念之抬起頭,除了些許的驚訝之外,依舊很好地保持著禮貌:“我們好像并不熟,要聊什么呢?”
“我想請你離開陸之遠。”
念之一臉愕然,歷芮佳繼續(xù)說:“你是混演藝圈的,依你的外貌,追求你的人應(yīng)該不少吧。我們學(xué)醫(yī)的,都是正經(jīng)人,比不過你這種能玩愛情游戲的。再說了,你和陸之遠也不會也不會有結(jié)果,語氣你這樣耗著他,不如成人之美。”
“成人之美?”念之挑起半邊的眉毛,一臉平靜地說:“成全你和陸之遠嗎,你們在一起了嗎?如果是這樣,要分手也是他來跟我說,還輪不到你。還有,你們學(xué)醫(yī)的是正經(jīng)人,我進演藝圈就不是正經(jīng)人了嗎?”
“你們演藝圈那么亂,能有什么正經(jīng)人。”
“請你不要以偏概全,知道一些花邊新聞就認為所有進演藝圈的人都這樣。那醫(yī)生也有一些黑暗交易,你將來是不是也這樣?”
“你還真是伶牙俐齒,難怪把陸之遠哄得團團轉(zhuǎn)。”
“你又沒在我和陸之遠之間相處,你又怎么知道是我哄陸之遠,而不是他哄我呢?你這個人,真的是狗眼看人低。”

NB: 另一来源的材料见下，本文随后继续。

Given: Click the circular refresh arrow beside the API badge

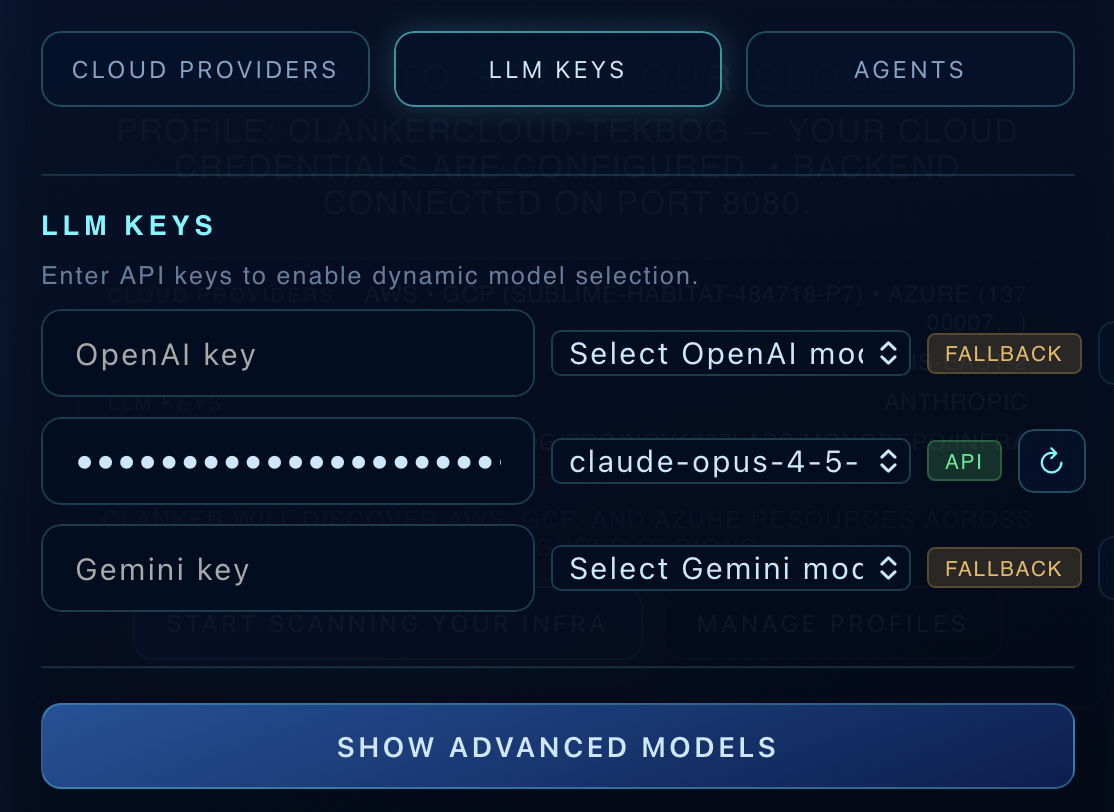Looking at the screenshot, I should 1052,461.
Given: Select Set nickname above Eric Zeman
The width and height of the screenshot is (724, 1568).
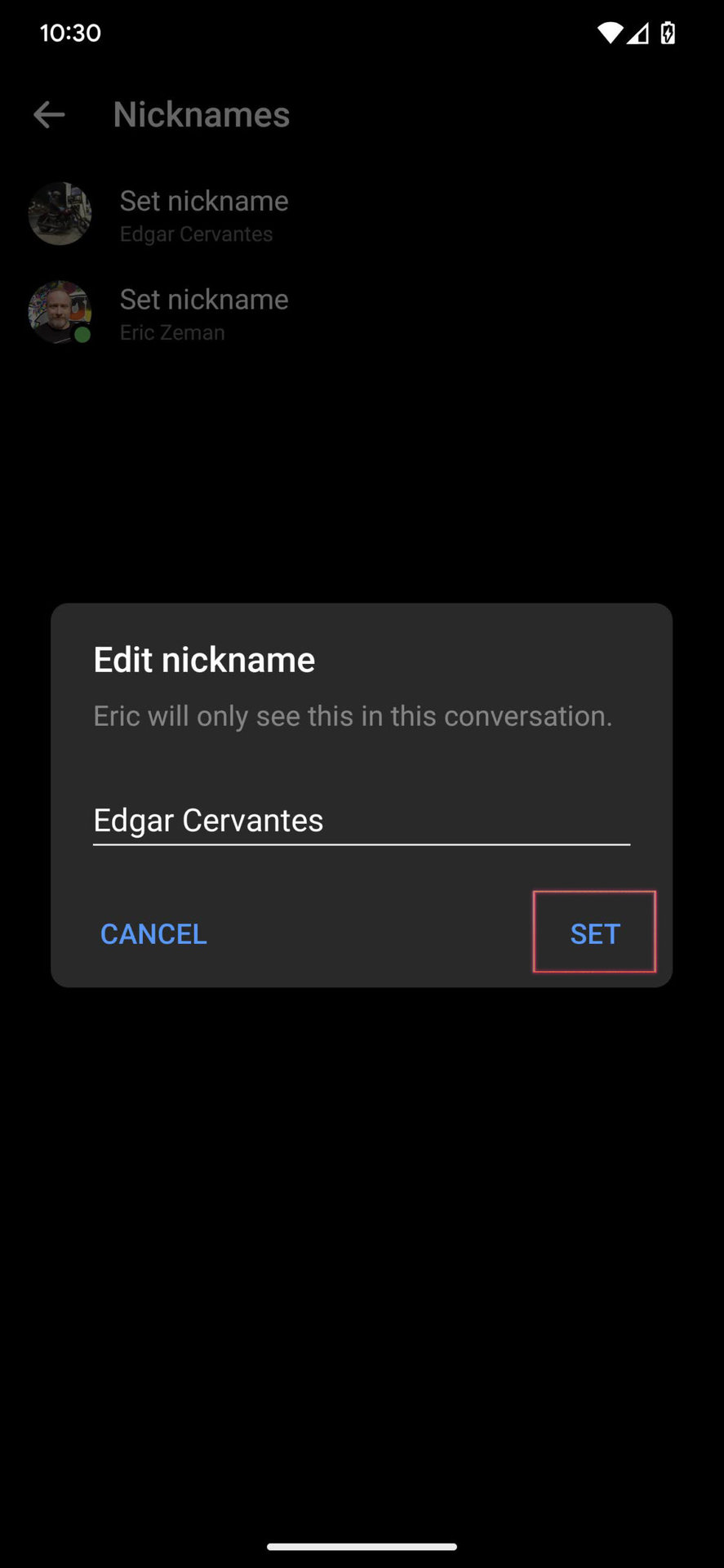Looking at the screenshot, I should [x=204, y=300].
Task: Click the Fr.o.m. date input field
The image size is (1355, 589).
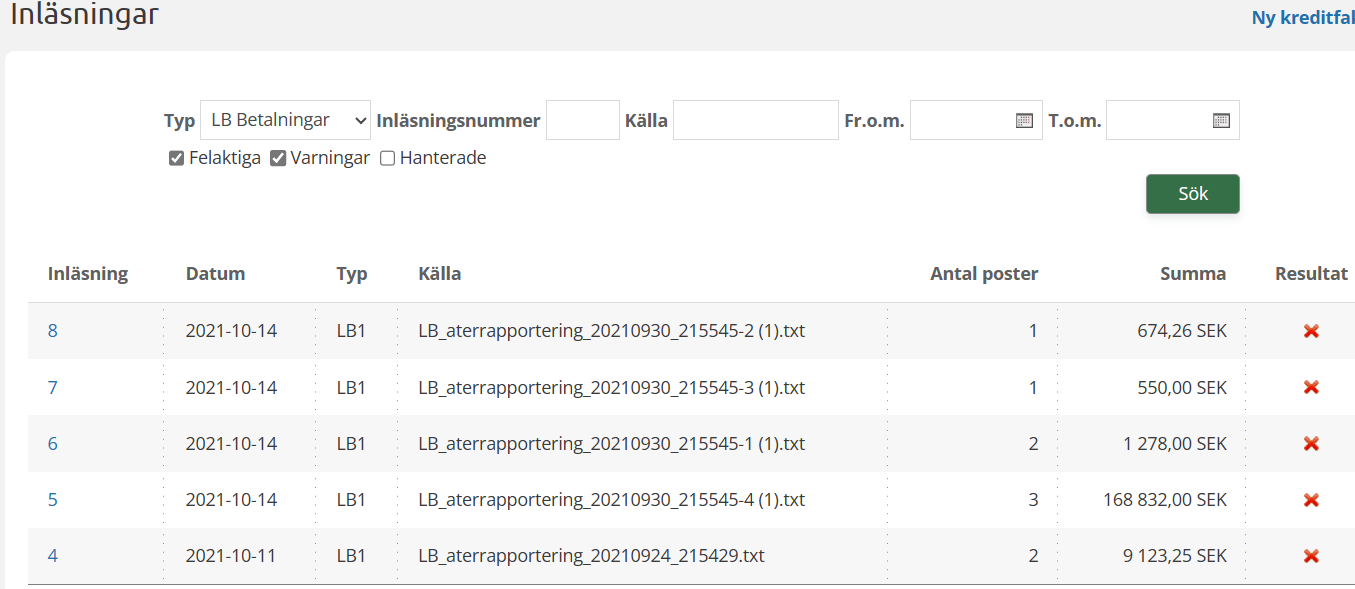Action: click(x=962, y=120)
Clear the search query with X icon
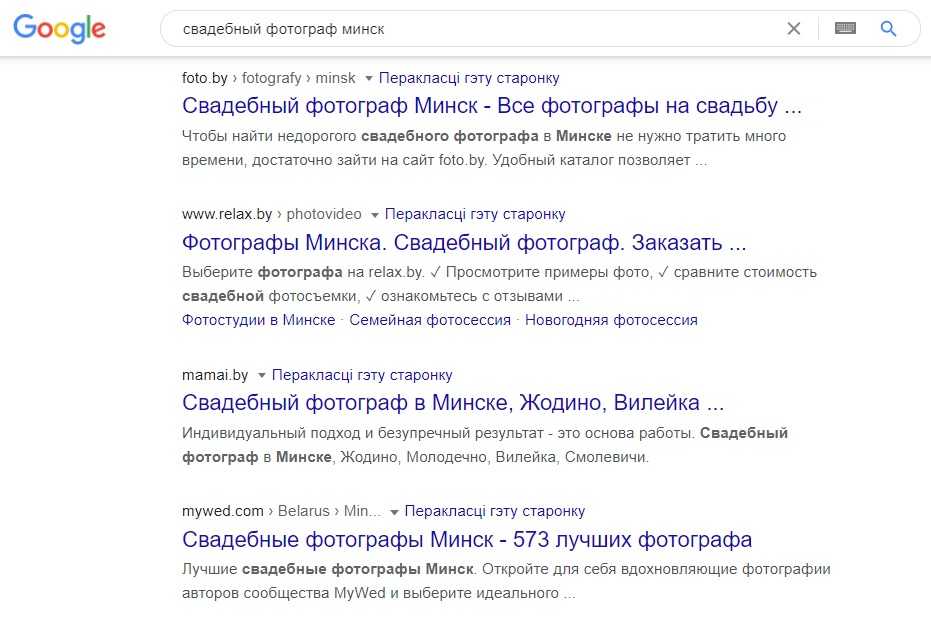 coord(794,29)
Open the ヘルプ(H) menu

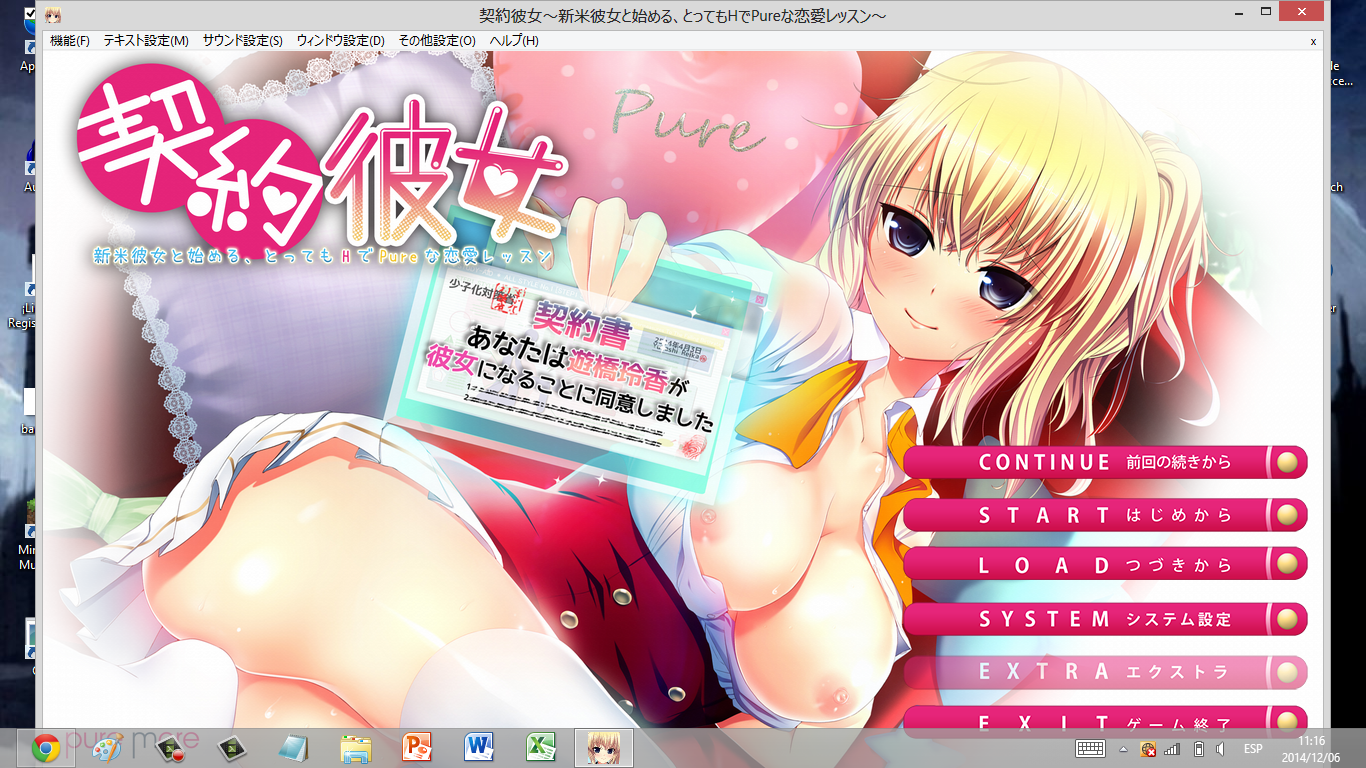(x=514, y=41)
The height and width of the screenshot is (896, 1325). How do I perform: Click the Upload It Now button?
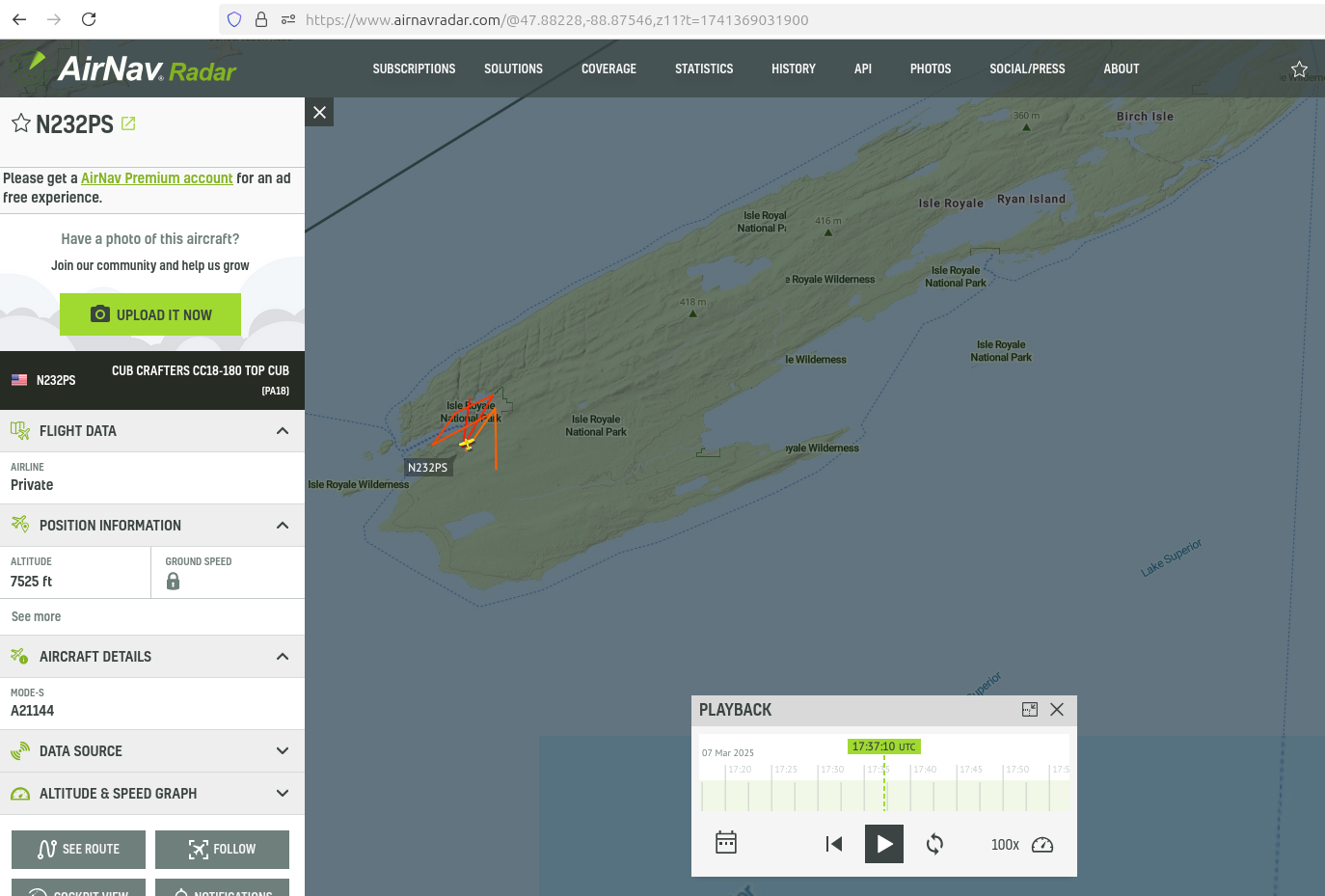(x=150, y=314)
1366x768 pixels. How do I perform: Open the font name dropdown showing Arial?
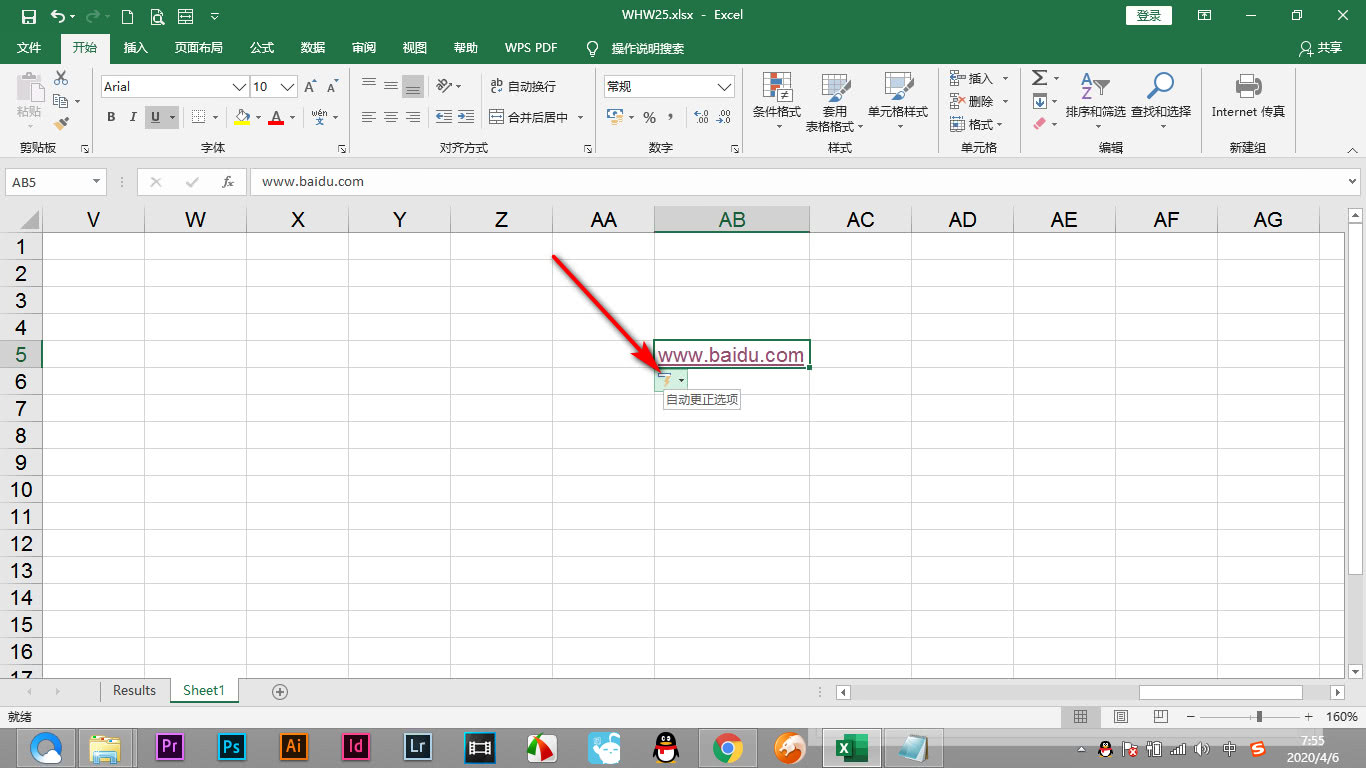click(239, 87)
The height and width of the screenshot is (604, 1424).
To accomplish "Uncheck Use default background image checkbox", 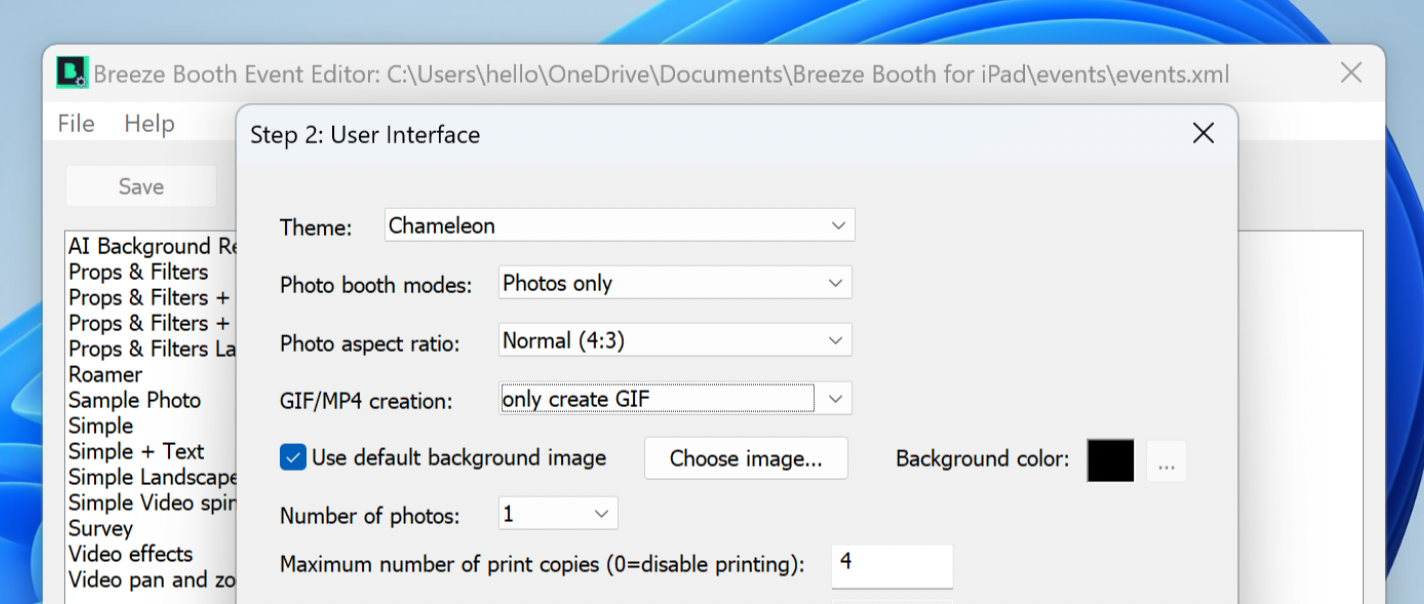I will tap(293, 458).
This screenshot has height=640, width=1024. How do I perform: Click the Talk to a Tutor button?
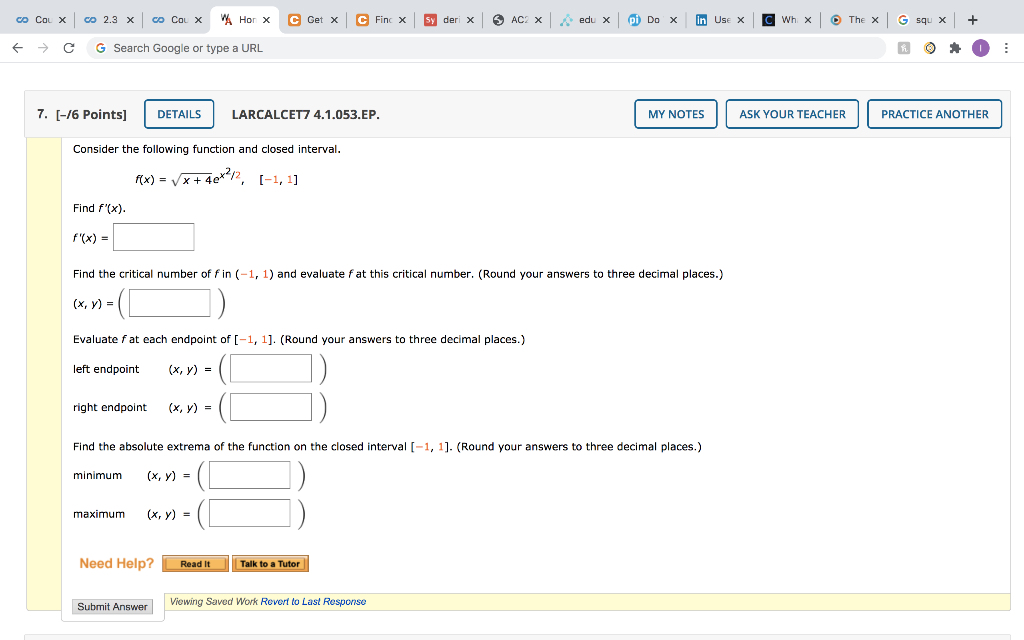tap(270, 563)
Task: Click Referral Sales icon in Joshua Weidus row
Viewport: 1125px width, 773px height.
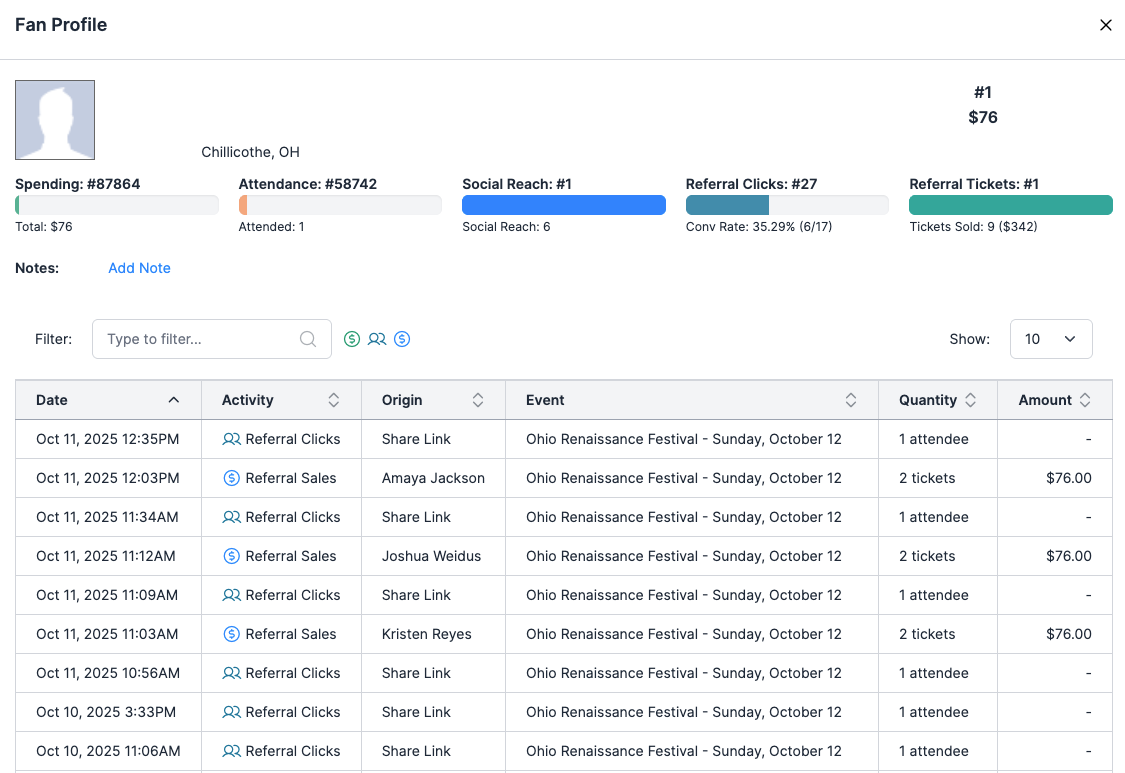Action: [232, 556]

歷芮佳氣得咬牙切齒,她憤怒地看著秦念之,瞥到了桌子上的水杯,想把水潑到念之身上,可她聽到陸之遠的聲音,立馬把水潑到了自己身上,然后裝作無辜地:“秦念之,我知道你看我不順眼……”
陸之遠推開門,看到她們爭吵著,怕念之吃虧,趕忙走過去,“念念,怎么了?”
念之還沒說話,歷芮佳開口說:“陸之遠,她潑我,你看。”
景珹和蘇嘉澤也走過去,景珹輕輕地問:“是不是有誤會啊?”
念之一臉淡然,“當然有誤會啊,有人在給我潑臟水啊”,她扭頭看著陸之遠,“阿遠,我沒有潑她。”
歷芮佳繼續(xù)喊道:“你沒有?你看看你杯子還有水嗎,睜眼說瞎話還真有你的。”
“我以為你有多厲害呢,不過就是栽贓嫁禍,你將來肯定不會是一個好醫(yī)生。”
歷芮佳一邊擦身上的水,一邊沖陸之遠抱怨著秦念之的所作所為。
念之環(huán)顧四周,看到教室里的攝像頭,說:“你不是說我潑你嗎,我看教室有監(jiān)控,要不我們調(diào)監(jiān)控看看,到底是我潑的你,還是你栽贓嫁禍?”
聽到念之這么說,陸之遠多少也猜到了是什么情況。他緊湊的眉心舒緩了一些,看著念之認真地說:“我相信你。”
陸之遠這句話讓歷芮佳更生氣了,景珹小聲說:“念之,我們學(xué)校的監(jiān)控只有考試的時候才開,平時都不開的。”
“這樣啊,沒事”,念之依舊衣服氣定神閑的樣子,從衣兜里掏出錄音筆,“我前幾天生病眼睛失明了,所以就用錄音筆記錄每天的生活。沒想到,養(yǎng)成習(xí)慣了。雖然不能看到畫面,但是從我們的對話里不難猜出到底是誰潑到誰?”,她扭頭問幾個同學(xué),“你們誰帶電腦了,撥放一下吧。”
歷芮佳生氣又害怕地看著秦念之,“你……”
“怎么,怕了?”
“怕你才怪”,她看著陸之遠說:“陸之遠,她看上去人畜無害,實際上心機深重,你不怕這種人嗎?”
“我用錄音筆記錄生活就心機深重了,那你對我栽贓嫁禍又該怎么說呢?”她看著景珹和蘇嘉澤問道:“你們都沒帶電腦嗎?”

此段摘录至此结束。